**Problem requirements:** Data follows below. Repeat exactly the lines between the line holding "The width and" and the line holding "the text 'Another", inclusive, and nothing more; drop pictures.

**Given information:**
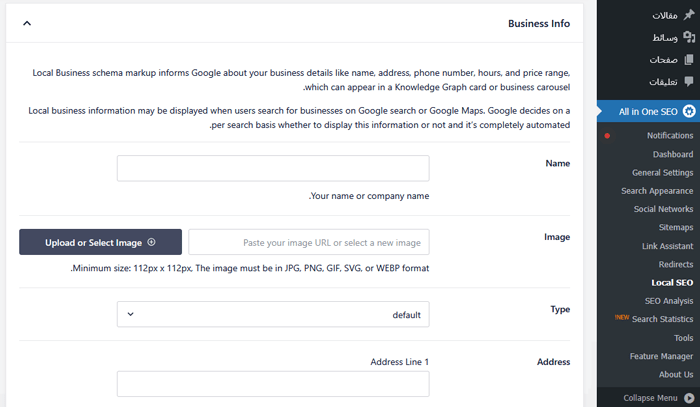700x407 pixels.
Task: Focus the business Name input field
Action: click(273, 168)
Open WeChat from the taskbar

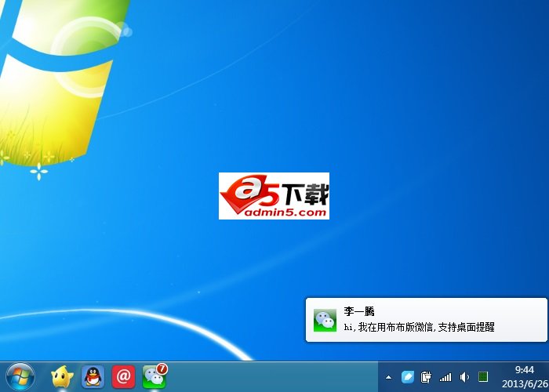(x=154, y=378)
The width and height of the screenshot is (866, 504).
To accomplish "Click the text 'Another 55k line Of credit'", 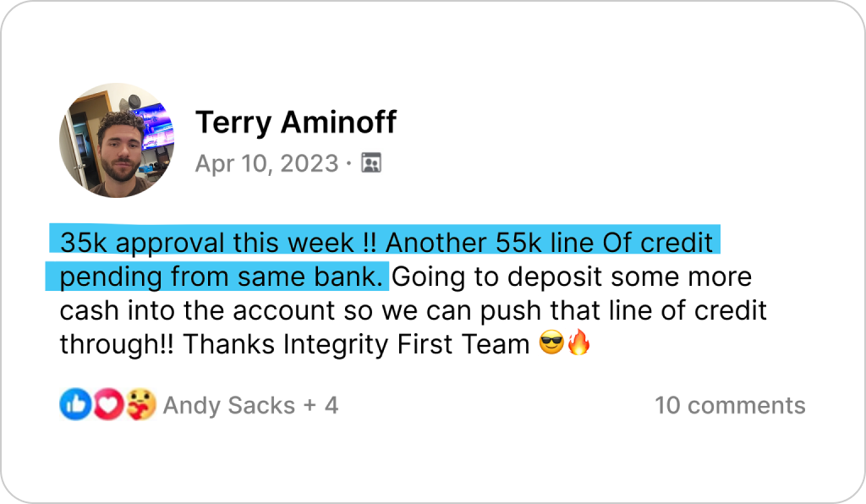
...
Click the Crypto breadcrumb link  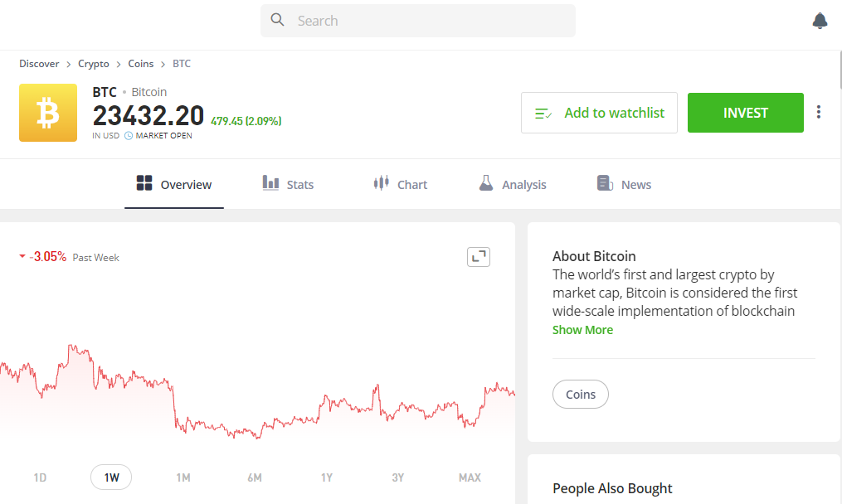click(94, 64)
--
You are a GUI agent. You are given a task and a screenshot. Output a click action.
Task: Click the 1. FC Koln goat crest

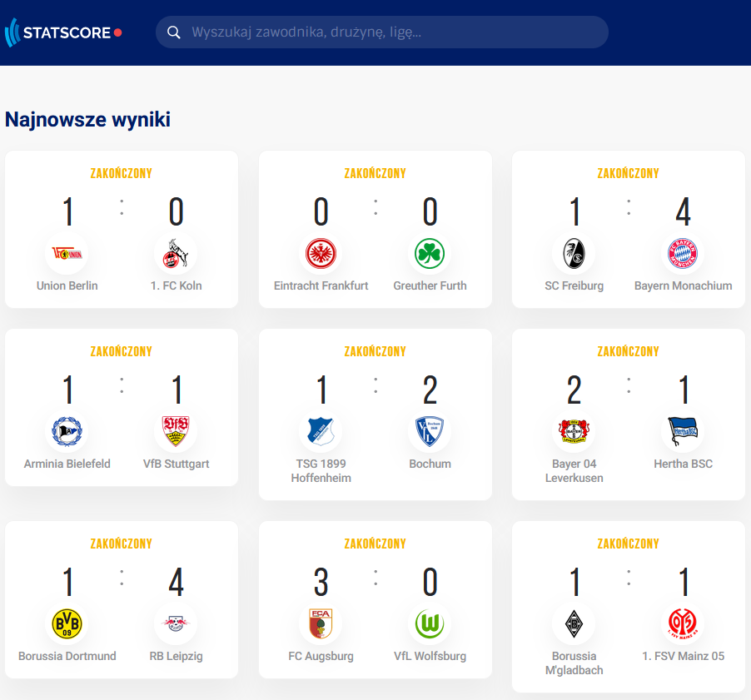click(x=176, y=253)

**Answer for this exercise:**
The width and height of the screenshot is (866, 504).
To accomplish "Click the text 'Another 55k line Of credit'", 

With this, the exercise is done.